Ginger Baker doesn’t mind if you are a critic. He only asks that you come to his house in the backwoods of South Africa and confront him directly—so he can “put you in the hospital.” So goes the key scene in Beware of Mr. Baker, the documentary that earned the Grand Jury prize after its world premiere at the SXSW 2012 Film Festival this week: Baker bloodies the nose of filmmaker Jay Bulger with his cane.

Mr. Baker traces the Cream drummer’s career through five bands, four wives and three continents, and those who who know him only through his work with Eric Clapton are in for many, many surprises. The life of the movie began as a Rolling Stone article written by Bulger, who called Baker out of the blue after discovering the legend was alive and self-exiled at a South African ranch. Baker was out of the music business and nearly out of money, thanks to both bad luck (royalties don’t favor drummers, even when they arrange songs) and bad decisions (an obsession with buying polo horses). But it becomes clear over the course of the film that Ginger Baker is not some indulgent rock star—he is a musical genius whose manic thirst for creative fulfillment overwhelmed everything else is his life, leaving bands and family alike discarded by the side of his musical road.

Starting as a teenage jazz drummer in working-class London, Baker soon met his hero, Phil Seaman, and gained from him a lifelong appreciation for both African rhythms and heroin. As he pushed further into R&B and rock, his talent made him the natural choice for multiple influential bands, even as his madman nature and spiraling addiction helped tear each of those bands apart.

After gaining notice with the Graham Bond Organization and worldwide fame with Cream, he started his own band, Ginger Baker’s Air Force, only to have it quickly dissolve as well. He then made his boldest leap, to Africa, where he drove across the Sahara before ending up behind the drum kit as the only white player ever to perform with Afrobeat icon Fela Kuti. He then tries returning to Europe, only to find himself professionally radioactive despite his peerless skills.

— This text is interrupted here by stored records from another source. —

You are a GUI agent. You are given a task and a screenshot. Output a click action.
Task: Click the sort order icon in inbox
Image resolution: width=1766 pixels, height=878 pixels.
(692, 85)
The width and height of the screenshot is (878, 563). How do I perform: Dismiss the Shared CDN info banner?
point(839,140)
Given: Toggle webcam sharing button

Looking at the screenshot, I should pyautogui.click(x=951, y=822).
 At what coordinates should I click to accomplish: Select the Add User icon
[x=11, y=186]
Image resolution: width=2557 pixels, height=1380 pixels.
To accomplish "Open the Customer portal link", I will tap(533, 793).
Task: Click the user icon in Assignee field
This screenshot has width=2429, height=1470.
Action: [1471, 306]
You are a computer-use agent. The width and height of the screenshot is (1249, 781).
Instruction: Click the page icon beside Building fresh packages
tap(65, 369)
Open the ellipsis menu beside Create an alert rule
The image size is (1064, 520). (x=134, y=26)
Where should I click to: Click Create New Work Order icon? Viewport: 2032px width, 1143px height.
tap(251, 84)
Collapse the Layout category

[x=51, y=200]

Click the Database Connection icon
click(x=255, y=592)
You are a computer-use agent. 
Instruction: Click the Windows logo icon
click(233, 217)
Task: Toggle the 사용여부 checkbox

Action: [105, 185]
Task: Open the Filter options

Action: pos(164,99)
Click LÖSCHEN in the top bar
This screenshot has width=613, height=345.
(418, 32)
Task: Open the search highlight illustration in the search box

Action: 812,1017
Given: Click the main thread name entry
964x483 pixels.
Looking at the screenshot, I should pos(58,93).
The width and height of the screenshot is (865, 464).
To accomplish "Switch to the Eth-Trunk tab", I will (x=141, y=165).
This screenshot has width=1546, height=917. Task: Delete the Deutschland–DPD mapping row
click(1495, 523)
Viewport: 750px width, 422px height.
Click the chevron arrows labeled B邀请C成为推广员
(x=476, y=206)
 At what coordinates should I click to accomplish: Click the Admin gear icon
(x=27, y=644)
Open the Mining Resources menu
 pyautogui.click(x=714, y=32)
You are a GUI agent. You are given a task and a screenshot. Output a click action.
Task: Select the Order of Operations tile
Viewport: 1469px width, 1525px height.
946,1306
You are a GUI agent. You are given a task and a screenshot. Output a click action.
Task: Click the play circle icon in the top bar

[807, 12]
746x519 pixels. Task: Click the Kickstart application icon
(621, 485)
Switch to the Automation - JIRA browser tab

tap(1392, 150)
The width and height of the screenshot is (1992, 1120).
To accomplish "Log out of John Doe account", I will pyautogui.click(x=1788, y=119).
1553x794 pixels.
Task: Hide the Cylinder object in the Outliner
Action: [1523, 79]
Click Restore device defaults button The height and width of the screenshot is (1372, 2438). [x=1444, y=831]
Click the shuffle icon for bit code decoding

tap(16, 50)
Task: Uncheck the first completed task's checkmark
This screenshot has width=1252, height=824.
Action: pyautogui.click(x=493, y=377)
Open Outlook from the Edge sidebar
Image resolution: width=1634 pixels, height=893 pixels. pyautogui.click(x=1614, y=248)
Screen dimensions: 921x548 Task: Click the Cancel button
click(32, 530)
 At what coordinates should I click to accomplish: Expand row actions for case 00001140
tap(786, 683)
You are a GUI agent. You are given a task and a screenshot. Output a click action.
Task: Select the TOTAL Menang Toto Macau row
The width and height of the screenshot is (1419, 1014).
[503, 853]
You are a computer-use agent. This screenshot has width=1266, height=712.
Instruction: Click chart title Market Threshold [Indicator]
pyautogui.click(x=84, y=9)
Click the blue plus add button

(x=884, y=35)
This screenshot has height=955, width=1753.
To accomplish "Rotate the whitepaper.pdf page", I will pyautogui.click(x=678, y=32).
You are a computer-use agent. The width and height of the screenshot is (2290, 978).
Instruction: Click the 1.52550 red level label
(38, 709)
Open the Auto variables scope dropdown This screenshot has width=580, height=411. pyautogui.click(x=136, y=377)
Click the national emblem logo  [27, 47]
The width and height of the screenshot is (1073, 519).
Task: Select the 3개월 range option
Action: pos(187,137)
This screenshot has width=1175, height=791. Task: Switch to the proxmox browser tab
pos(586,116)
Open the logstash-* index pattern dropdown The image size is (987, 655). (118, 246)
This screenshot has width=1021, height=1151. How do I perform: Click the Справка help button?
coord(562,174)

In keeping with the filmmaker’s experience as a music-video director, the movie deftly mixes animation, interviews with a variety of legendary musicians and conversations with Baker himself. Still photos of jazzmen smoking are brought to life with moving wisps of smoke, while a tricky metaphor is handled deftly using an animated version of slave-ship drummers. The film cleverly foreshadows the many changes in Baker’s life, introducing us to “Wife #1” and “Wife #4” before guiding the story to those between. Bulger acknowledges his role in the tale—he lived in Baker’s spare bedroom—without becoming too big a part of it.

And for all the reckless behavior and broken relationships, this is no mere episode of Behind the Music. Baker’s all-consuming need for new musical ground pushes the story beyond simplistic drama and into a compelling portrait of an uncompromising madman. He could never have played in the same band for 50 years—or even five. There is something primal and relentless about him which is unique, even in rock and roll. He met his musical heroes and gained their respect as a peer, but he will never quite be satisfied.